Corporate Compliance Update - 2013

By Janet Hodgdon, Director of Healthcare Development
Otober 2012

Compliance remains a major focus of the Department of Health and Human Services.  Through CMS, the OIG and others, oversight of Medicare and Medicaid reimbursement continues unabated and, in fact, expands.  This article summarizes and provides guidance on some of the recent efforts of these departments.

  1. A REVIEW OF THE 2013 OFFICE OF INSPECTOR GENERAL WORK PLAN

    Its October again and, as we all expected, the 2013 OIG audit list relative to possible healthcare fraud and abuse has been published.  The document is filled with a plethora of new topics and proposed audit activities as well as continuation of audit activities on subjects from years past.  The continuation of reviews indicates that the OIG has not satisfied their objectives for the review and does not appear to be winding down or losing interest in its ongoing activities.

    This fiscal year’s list is quite similar to prior years but holds a few surprise categories with the OIG not providing much clarification or specifics related to the subject to be reviewed. So that healthcare providers may be better prepared in scheduling their own internal monitoring and reviews, we have prepared an overview of some of the more significant 2013 OIG audit topics highlighting the issue and providing insight into the subject matter.

    Hospital Concerns and Guidance

    Medicare

    Three Day Window

    The OIG is going to determine cost savings to the Program should the infamous three day window expand to a 14 day window.  Hospitals should watch the outcome of this review carefully.  This review will be done through data analysis of the OIG’s extensive data base.

    Present on Admission (POA)

    The OIG plans to review the accuracy of hospital POA reporting submitted on the acute inpatient hospital claims.

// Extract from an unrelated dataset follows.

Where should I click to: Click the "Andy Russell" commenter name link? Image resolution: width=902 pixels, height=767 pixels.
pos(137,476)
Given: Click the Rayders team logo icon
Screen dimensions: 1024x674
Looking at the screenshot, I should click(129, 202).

    POA indicators are required to be reported for each diagnosis (ICD-9) code.  Medicare reimbursement is reduced when certain hospital acquired conditions are identified.

    Hospitals should assure current DRG Validation processes, which are traditionally part of Hospital Compliance internal reviews, include validating the present on admission indicator reported on the claim based on documentation in the medical record.

    Inpatient Outlier Payments

    Hospitals receiving inpatient outliers will be examined nationally, identifying the characteristics of hospitals with high or increasing percentages of cost outlier.  Whistleblower lawsuits have increased over the last few years and have resulted in large monetary settlements. Some of the hospitals involved in these lawsuits have been found to have inflated claim charges to qualify for outlier consideration.

    Hospitals should adopt policies relating to price setting within the hospital chargemaster.  Price setting should be reasonable and have some basis in cost of service.

    Review of Inpatient and Outpatient Payments (PPS)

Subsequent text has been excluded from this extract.